- Work to complete
Could you quote everything in the material from the line containing "Click the IAT transmission type" down to the line containing "Action: coord(27,267)", both of those lines included?
- - -
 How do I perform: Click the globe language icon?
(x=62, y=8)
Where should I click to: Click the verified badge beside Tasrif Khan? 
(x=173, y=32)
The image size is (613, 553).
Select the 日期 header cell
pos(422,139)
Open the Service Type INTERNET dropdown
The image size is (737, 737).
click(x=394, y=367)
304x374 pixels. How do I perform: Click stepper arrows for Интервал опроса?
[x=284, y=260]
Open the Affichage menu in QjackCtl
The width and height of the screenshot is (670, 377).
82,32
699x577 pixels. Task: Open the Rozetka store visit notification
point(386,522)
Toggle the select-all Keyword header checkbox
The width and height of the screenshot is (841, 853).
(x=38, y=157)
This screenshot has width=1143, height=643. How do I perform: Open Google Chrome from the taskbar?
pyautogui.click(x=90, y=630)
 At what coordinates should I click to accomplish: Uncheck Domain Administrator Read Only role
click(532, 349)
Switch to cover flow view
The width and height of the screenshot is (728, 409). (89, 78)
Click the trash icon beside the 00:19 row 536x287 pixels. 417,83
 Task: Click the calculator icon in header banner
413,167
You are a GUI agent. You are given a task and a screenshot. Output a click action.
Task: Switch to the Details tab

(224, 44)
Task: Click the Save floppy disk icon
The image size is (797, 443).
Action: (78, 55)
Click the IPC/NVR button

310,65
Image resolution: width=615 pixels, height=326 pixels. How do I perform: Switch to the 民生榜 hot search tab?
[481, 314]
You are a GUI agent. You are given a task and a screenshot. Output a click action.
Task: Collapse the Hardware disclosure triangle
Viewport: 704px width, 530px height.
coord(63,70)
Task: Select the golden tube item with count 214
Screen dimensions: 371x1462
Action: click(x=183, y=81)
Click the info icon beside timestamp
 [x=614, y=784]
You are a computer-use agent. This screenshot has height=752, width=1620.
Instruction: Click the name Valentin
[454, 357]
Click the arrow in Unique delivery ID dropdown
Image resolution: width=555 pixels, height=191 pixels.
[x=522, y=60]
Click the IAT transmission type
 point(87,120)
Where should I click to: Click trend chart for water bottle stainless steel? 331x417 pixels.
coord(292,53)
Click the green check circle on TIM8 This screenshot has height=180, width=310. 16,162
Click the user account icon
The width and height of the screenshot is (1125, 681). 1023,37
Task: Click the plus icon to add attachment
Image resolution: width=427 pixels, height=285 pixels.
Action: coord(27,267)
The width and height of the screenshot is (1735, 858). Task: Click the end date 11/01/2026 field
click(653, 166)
- - -
- The output
Click the IAT transmission type
 point(87,120)
Where should I click to: Click trend chart for water bottle stainless steel? 331x417 pixels.
coord(292,53)
Click the green check circle on TIM8 This screenshot has height=180, width=310. 16,162
Click the user account icon
The width and height of the screenshot is (1125, 681). 1023,37
Task: Click the plus icon to add attachment
Image resolution: width=427 pixels, height=285 pixels.
Action: coord(27,267)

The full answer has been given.